* WHAT IS REQUIRED:
Select from the records below every line that has the word "tool" in it.

•••••

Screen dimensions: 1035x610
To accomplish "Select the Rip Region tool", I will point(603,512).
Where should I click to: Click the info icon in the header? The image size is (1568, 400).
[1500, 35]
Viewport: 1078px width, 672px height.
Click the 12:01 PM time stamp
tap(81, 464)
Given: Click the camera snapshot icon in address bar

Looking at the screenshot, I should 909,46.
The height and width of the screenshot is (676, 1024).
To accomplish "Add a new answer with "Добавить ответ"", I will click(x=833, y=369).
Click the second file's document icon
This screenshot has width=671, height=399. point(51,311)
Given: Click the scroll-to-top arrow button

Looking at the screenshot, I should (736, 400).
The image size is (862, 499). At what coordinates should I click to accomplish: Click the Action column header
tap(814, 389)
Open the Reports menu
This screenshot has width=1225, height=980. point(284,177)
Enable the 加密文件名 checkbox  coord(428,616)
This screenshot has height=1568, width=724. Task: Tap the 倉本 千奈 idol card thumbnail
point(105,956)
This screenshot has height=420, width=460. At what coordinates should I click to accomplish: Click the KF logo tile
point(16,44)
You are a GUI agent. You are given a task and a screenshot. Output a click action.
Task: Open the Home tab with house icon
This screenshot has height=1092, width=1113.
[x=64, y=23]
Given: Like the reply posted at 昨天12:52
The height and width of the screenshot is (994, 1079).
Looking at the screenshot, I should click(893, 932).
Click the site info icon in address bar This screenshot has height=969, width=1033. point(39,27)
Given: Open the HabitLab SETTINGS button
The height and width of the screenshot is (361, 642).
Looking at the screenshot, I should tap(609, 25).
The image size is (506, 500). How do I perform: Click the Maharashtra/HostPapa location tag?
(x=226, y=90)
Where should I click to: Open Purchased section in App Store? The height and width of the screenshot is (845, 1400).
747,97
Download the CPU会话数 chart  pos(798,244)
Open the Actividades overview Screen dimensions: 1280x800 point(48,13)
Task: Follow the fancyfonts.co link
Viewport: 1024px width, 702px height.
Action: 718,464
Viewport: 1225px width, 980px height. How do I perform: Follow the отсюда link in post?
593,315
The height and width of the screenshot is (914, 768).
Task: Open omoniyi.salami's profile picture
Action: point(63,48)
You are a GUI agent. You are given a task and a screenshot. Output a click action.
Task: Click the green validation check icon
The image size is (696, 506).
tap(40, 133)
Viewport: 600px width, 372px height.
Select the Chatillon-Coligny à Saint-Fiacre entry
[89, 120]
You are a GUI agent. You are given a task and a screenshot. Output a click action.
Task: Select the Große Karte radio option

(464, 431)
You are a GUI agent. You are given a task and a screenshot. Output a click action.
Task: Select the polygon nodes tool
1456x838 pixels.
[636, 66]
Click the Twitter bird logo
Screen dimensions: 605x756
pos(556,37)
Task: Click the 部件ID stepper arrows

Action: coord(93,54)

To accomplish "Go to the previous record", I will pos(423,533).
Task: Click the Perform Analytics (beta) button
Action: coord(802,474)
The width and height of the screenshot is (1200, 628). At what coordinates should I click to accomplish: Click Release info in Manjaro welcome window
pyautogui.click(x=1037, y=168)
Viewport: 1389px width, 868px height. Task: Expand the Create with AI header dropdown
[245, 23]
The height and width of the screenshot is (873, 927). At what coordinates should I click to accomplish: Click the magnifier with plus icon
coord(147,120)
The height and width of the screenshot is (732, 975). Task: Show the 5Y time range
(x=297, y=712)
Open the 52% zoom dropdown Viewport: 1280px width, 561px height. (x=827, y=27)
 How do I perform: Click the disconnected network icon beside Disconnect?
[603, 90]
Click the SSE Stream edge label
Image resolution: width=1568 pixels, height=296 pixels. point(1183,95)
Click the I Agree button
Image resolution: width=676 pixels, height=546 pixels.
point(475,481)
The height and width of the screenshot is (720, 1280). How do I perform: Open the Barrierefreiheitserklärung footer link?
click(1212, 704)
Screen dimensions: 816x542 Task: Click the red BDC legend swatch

•••••

* WRITTEN RESPONSE:
To accomplish "Select the Rip Region tool", I will point(603,512).
Task: Select the polygon nodes tool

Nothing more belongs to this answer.